- The task: Rewrite the records from the first line through the line containing "pos(266,170)", inclusive, replacing "route" with "path" wherever it occurs and leaving everything else unchanged. Return only those lines.
Start of Supplied data
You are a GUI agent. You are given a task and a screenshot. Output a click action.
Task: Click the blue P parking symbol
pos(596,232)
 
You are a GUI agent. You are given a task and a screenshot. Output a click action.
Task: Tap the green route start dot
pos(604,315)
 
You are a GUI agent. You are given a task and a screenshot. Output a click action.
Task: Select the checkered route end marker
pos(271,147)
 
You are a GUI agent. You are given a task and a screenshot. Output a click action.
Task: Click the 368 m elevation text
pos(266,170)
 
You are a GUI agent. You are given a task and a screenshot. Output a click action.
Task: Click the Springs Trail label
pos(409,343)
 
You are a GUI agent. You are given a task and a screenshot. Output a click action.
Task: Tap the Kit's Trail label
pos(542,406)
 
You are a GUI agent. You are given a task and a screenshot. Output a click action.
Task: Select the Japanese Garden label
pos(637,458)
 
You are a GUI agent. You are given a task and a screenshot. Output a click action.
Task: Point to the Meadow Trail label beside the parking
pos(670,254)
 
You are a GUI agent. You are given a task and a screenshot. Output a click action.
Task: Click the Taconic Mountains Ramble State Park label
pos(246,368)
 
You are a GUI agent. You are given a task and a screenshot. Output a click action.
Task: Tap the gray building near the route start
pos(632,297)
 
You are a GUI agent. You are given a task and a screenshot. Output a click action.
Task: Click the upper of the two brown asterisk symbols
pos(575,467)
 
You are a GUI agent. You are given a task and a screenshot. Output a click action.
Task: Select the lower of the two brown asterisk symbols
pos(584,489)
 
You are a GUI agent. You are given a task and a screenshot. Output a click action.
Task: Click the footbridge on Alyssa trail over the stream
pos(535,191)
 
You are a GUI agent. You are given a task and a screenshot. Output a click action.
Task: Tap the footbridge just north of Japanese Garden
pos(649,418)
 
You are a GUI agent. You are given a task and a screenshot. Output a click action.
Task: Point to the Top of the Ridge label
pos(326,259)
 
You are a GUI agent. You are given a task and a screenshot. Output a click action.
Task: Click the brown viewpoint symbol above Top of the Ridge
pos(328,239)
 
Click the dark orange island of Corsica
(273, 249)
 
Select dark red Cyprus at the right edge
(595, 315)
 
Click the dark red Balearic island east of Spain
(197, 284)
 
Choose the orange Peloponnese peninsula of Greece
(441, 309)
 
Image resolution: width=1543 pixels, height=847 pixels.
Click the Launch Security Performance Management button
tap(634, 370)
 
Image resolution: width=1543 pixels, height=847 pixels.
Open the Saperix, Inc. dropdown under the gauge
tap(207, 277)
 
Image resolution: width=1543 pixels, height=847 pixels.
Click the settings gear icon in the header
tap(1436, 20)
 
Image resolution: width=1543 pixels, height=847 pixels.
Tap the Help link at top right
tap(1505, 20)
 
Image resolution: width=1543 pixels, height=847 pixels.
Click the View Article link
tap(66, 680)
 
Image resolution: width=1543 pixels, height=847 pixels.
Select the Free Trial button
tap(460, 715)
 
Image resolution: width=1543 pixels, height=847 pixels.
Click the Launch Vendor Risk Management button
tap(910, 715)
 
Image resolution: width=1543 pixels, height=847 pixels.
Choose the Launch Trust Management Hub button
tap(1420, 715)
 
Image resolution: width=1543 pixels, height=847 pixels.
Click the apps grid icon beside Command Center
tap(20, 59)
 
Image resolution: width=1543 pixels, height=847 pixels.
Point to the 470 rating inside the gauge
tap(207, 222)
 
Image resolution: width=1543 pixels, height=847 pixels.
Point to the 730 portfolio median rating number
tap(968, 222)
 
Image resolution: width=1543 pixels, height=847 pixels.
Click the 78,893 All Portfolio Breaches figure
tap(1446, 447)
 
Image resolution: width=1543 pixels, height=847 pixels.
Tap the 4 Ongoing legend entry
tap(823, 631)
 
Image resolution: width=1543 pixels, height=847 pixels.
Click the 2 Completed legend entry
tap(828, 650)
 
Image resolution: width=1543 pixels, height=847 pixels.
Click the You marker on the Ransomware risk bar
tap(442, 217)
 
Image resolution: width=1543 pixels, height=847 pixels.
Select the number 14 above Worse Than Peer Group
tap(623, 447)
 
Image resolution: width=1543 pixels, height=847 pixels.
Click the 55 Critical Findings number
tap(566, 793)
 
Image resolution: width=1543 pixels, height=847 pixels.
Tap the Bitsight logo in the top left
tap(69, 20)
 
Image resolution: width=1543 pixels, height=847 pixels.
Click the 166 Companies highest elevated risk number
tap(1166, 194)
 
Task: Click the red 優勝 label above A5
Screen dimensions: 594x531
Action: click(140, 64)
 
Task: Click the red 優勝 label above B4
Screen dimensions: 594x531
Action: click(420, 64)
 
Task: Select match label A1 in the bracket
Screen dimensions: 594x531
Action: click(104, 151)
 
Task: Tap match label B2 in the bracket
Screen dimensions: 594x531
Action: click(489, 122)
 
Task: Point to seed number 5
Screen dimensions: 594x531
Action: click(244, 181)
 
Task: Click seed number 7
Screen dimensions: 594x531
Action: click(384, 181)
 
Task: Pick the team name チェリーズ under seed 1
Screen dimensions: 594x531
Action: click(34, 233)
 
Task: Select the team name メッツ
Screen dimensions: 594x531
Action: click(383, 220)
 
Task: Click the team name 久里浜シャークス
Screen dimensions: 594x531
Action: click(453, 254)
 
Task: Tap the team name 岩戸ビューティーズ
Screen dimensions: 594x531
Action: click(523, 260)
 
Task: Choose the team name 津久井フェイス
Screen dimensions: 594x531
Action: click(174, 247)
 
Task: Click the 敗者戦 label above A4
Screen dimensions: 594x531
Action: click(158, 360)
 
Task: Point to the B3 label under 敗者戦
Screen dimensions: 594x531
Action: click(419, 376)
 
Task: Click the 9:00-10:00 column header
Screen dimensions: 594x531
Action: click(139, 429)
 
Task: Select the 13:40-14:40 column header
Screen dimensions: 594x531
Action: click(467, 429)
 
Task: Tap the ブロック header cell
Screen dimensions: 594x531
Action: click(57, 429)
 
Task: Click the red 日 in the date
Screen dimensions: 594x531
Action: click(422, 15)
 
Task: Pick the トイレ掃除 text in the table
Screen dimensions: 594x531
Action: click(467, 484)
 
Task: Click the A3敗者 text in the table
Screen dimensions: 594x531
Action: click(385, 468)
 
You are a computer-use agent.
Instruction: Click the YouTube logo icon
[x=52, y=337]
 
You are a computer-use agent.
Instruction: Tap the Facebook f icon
End of Supplied data
- Response below:
You are a GUI agent. You are given a task and a screenshot. Output a click action.
Task: Click the blue P parking symbol
pos(596,232)
 
You are a GUI agent. You are given a task and a screenshot. Output a click action.
Task: Tap the green path start dot
pos(604,315)
 
You are a GUI agent. You are given a task and a screenshot. Output a click action.
Task: Select the checkered path end marker
pos(271,147)
 
You are a GUI agent. You are given a task and a screenshot. Output a click action.
Task: Click the 368 m elevation text
pos(266,170)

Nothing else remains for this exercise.